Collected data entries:
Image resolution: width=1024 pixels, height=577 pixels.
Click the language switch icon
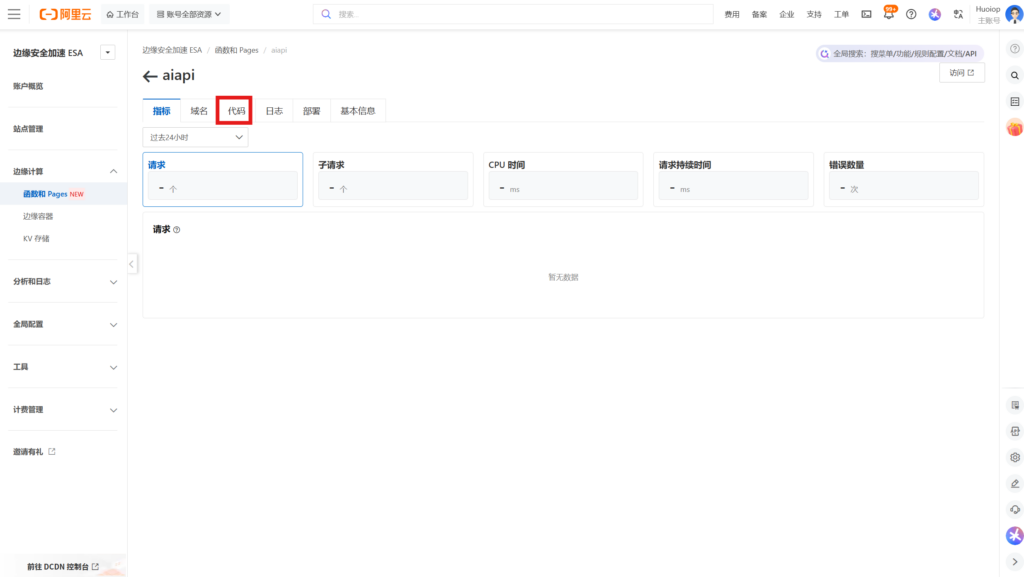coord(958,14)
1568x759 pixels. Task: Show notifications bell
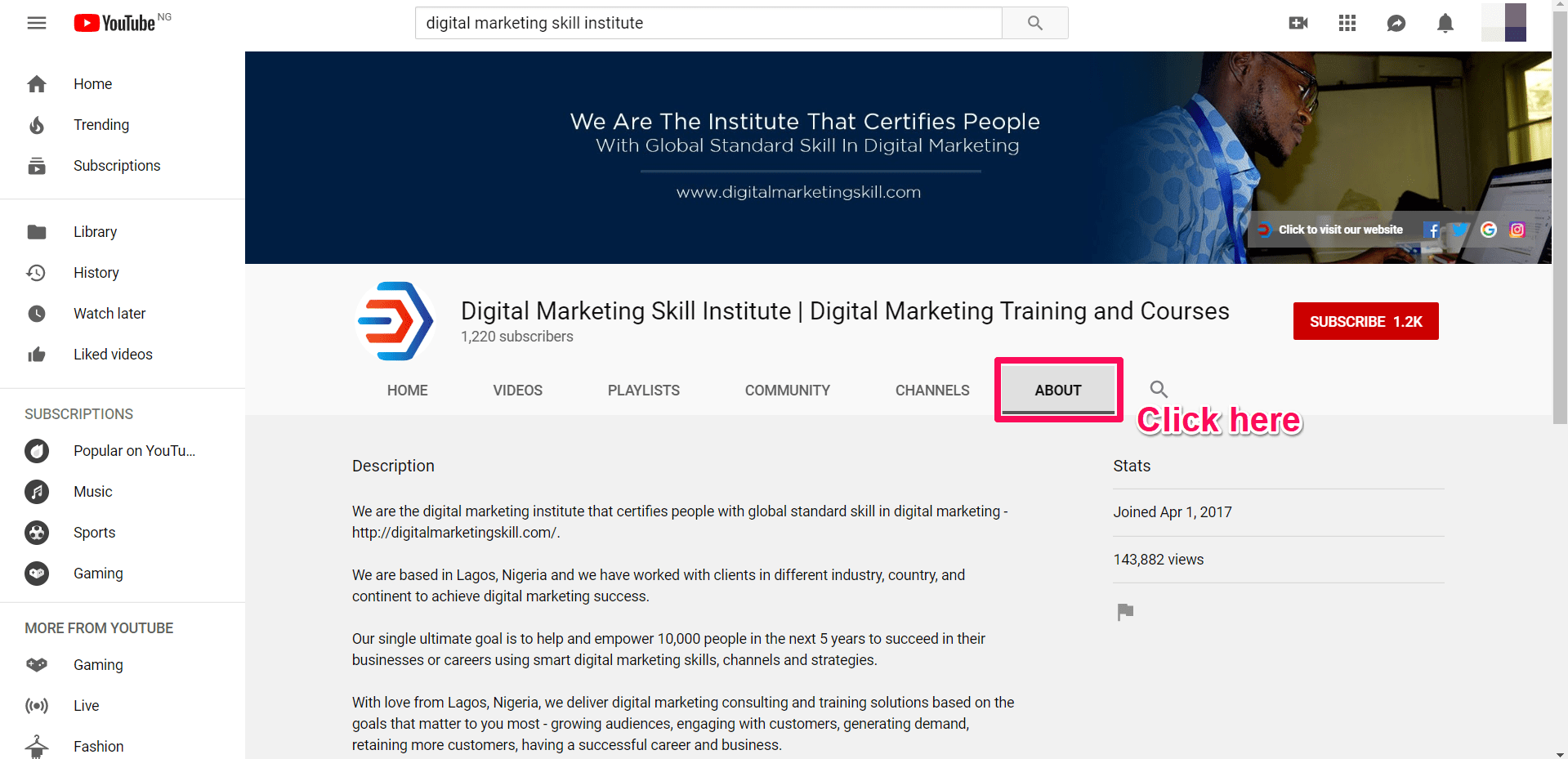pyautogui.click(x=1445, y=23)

- **AIM OF THE TASK**: Restate word for word, and only, the lines from the line that contains "Click the language switch icon" through the end of the data, both included; pictures are not part of the copy.

- **PROBLEM SOLUTION**:
Click the language switch icon
coord(958,14)
1568x759 pixels. Task: Show notifications bell
pyautogui.click(x=1445, y=23)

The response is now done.